== Dataset records ==
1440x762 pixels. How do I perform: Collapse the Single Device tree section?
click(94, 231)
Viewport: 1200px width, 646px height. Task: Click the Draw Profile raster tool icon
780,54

...

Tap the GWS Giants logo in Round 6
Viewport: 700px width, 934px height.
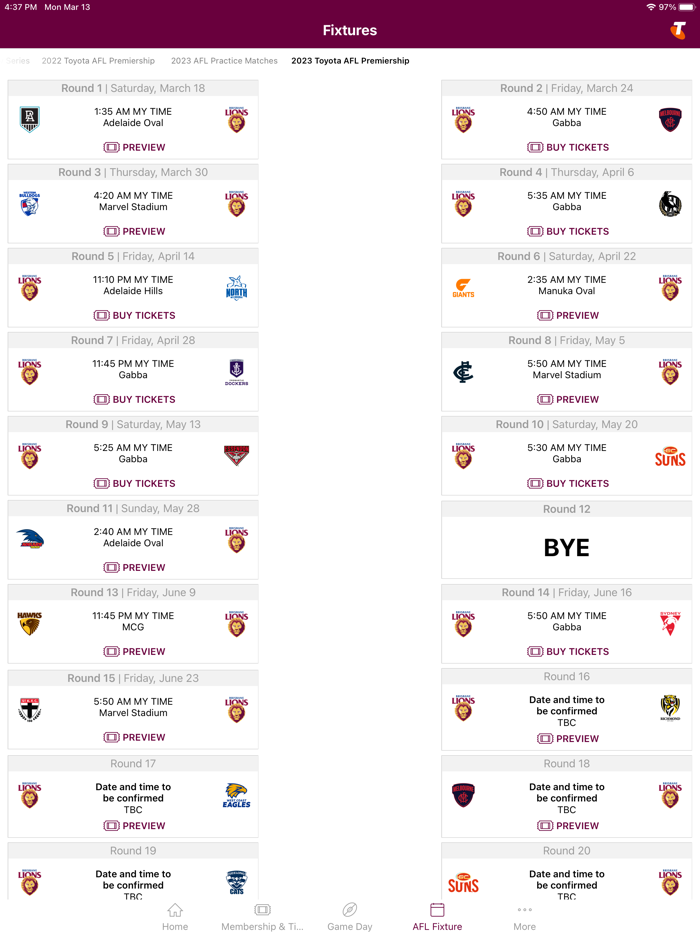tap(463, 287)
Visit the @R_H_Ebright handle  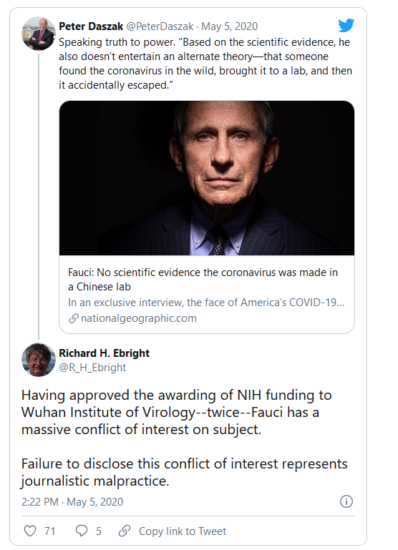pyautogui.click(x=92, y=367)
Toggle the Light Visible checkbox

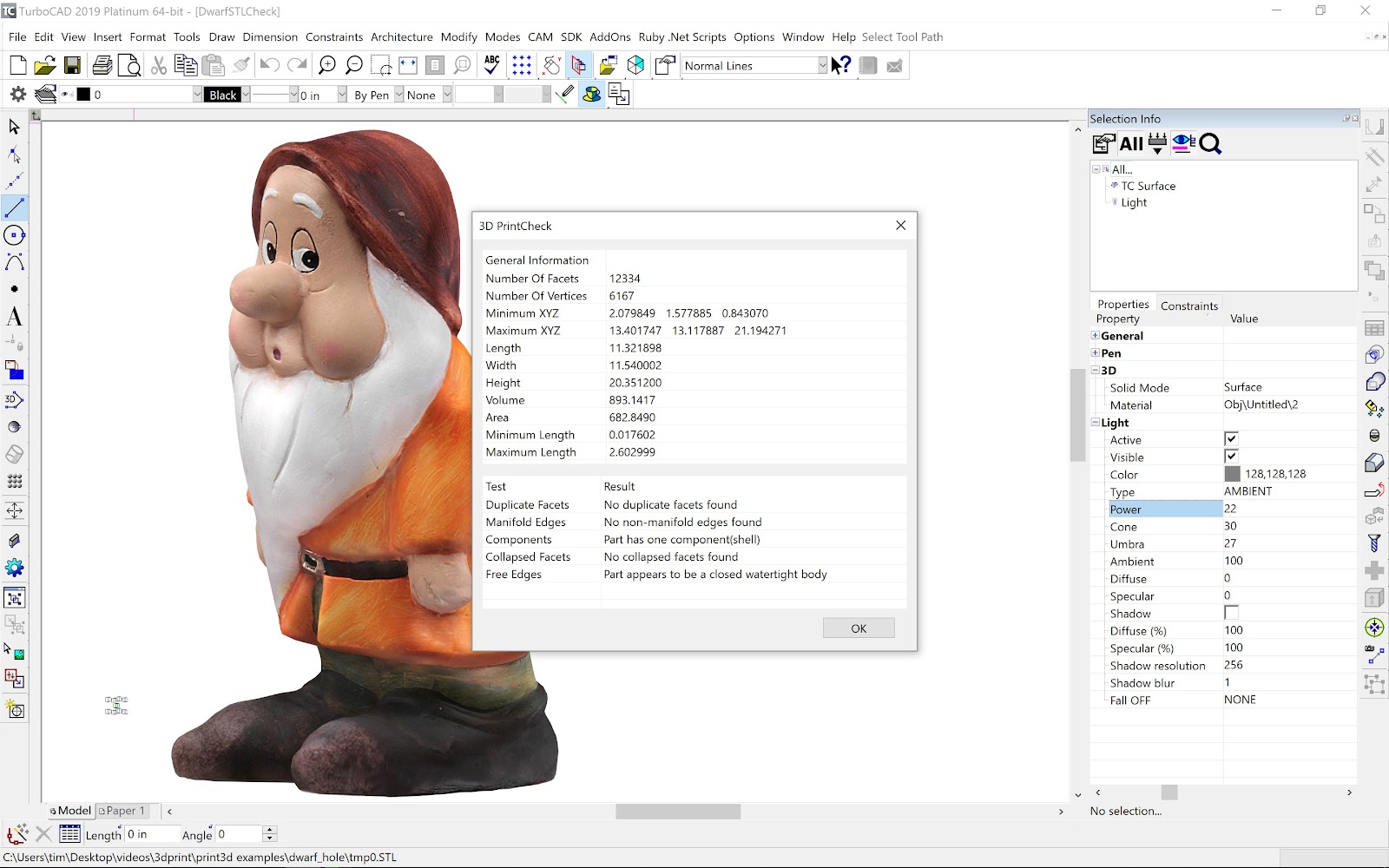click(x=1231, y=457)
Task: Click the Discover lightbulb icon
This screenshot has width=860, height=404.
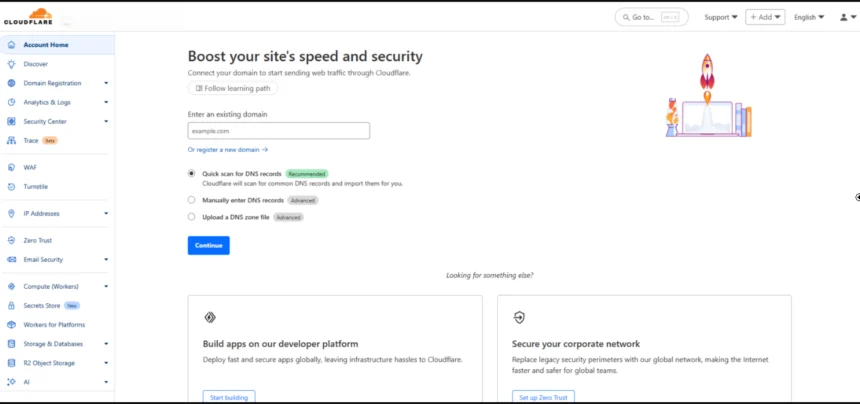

== Assigned task ==
Working from the material above, retype exactly the lines from the one with "Task: Click the Discover lightbulb icon" through the one with "This screenshot has width=860, height=404.", both included, and only those lines.

== Reply to the task ==
Task: Click the Discover lightbulb icon
This screenshot has width=860, height=404.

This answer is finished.